ReplyDeleteOn the few occasions when I either met Feldman or heard him speak, he was always pretty reticent and tended to share Cage's good-natured-Zen acceptance that "what happens is what happens." Nevertheless, there are a couple of alternative explanations to "anything goes." The less likely it that Feldman was playing around with categorical perception, which is the way the mind maps stimuli into familiar categories even when, by physical measurement, they really do not satisfy the criteria. Thus, when we hear microtones in a melody line, we tend to hear them as well-tempered chromatic pitches that have been slightly "inflected" (or "off-pitch," if you prefer). (This is why, in my own opinion, microtones work better harmonically, where they can provide better approximations to natural overtones.)
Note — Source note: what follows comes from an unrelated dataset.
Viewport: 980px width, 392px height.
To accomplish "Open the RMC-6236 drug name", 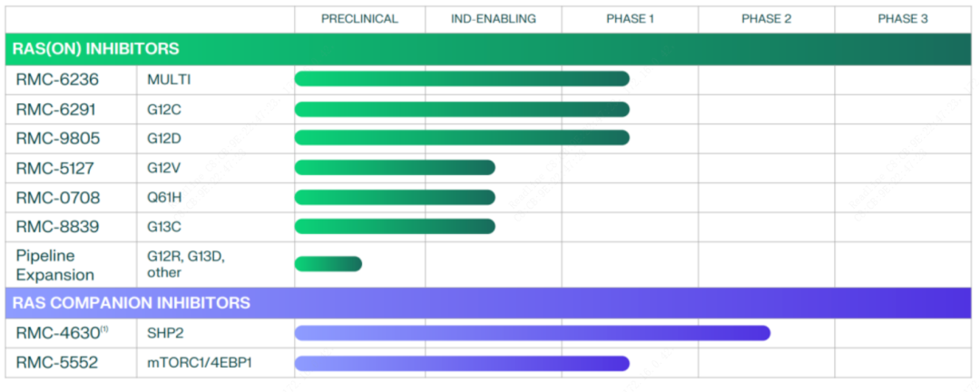I will pos(57,80).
ReplyDeleteA more likely alternative to "anything goes" is that Feldman was trying to capture in notation the sort of effect of "indeterminate timing" that we find in, for example, his 1957 "Piece for Four Pianos." Here is the description from the original Columbia liner notes: "All four pianists play from the same page of music which is notated in stemless noteheads on staves, with a few grace notes (played not quickly) and a few numbers indicating silent beats. There are no bar lines, not time or key signatures. The pianists begin more or less at the same time but then each proceeds, quietly and calmly, at his or her own internal tempo." As I spent more and more time working on "Piano," I realized that it was mostly "about" a few basic "cells" of sound that would keep appearing, almost as if each time they came from a different source. From this point of view, my comment about using MIDI to get an "accurate" representation of all the durations would miss out on the "spirit" of the work, even if it was as faithful as possible to the "flesh."